Genetic (e.g., apoliproprotein E genotyping) and cerebrospinal fluid markers have been used when assessing patients for AD. However, Knopman and colleagues do not recommend using these or other genetic markers to diagnose AD, primarily because clinical criteria are more sensitive. Comorbidities, such as depression, vitamin B12 deficiencies and hypothyroidism, should be evaluated.
Differential Diagnosis
One of the greatest challenges of assessing AD is whether the patient's symptoms reflect true AD, some other dementia or a different disorder altogether. The tools previously mentioned can assist in differential diagnosis, but it is important for clinicians to be aware of the subtle differences and characteristics that distinguish AD. The Alzheimer's Association provides a "Differential Diagnosis in AD Algorithm" outlining step-by-step procedures for diagnosing AD. It is available at <www.alz.org/PhysCare/Diagnose/procedure.htm>.

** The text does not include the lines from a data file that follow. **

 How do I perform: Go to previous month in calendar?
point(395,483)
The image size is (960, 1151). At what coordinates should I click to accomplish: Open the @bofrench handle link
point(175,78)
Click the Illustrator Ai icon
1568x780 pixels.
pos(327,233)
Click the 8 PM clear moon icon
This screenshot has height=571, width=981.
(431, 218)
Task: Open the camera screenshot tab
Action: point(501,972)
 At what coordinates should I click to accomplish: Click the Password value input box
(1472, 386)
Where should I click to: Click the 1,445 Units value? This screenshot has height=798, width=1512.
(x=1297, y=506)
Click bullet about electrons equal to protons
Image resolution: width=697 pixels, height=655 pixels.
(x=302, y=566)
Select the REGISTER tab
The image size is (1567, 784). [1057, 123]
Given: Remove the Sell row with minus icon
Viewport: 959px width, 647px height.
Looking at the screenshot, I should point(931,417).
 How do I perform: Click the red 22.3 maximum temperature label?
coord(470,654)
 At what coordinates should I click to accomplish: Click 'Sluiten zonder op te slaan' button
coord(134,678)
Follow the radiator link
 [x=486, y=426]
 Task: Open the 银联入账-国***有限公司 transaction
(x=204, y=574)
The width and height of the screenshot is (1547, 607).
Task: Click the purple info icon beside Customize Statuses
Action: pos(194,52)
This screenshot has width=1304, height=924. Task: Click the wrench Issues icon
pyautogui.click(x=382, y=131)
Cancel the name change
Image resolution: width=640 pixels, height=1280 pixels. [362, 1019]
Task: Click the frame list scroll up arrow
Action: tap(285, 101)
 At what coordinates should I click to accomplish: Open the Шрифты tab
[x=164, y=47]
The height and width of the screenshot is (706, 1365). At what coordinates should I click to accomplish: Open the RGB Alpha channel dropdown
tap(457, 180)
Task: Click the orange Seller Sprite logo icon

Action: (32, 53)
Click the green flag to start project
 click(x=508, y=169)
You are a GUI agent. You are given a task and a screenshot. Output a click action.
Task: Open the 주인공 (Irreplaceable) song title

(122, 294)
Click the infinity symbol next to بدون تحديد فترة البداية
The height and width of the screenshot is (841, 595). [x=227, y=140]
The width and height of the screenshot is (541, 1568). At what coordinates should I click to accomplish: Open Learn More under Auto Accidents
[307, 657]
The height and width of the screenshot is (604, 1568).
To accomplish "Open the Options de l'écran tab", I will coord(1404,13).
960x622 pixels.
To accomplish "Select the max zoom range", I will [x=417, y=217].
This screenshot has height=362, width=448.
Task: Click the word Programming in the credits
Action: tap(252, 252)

A majority of dementias such as vascular dementia (VaD), frontotemporal dementia (FTD) and dementia with Lewy bodies (DLB) are a result of vascular and degenerative brain diseases (Waldemar et al., 2000). In addition, inflammatory diseases, intra-cranial tumors and normal pressurehydrocephalus are rare symptomatic causes of dementia. According to the Alzheimer's Association, disorders that are associated with "reversible" dementia include depression, medication-induced dementia, hypothyroidism, B12 deficiency and systemic infections.
Lack of personal concern, disinhibition, indifference, compulsion and repetitive stereotyped behaviors demonstrate particular behaviors of FTD but are not typically seen in AD (Waldemar et al., 2000). Waldemar and colleagues also noted that early symptoms of DLB can include delusions and hallucinations. According to the Alzheimer's Association, VaD differs from AD in that the cognitive changes are typically associated with an onset within three months following a stroke, abrupt deterioration in cognitive functions or fluctuating, stepwise progression of cognitive deficit. Depression in elderly patients can manifest itself as confusion, memory disturbance and impaired attention, all of which are typically not seen in younger depressed patients. Alzheimer's disease may also coexist with depression, with each disorder exacerbating the other.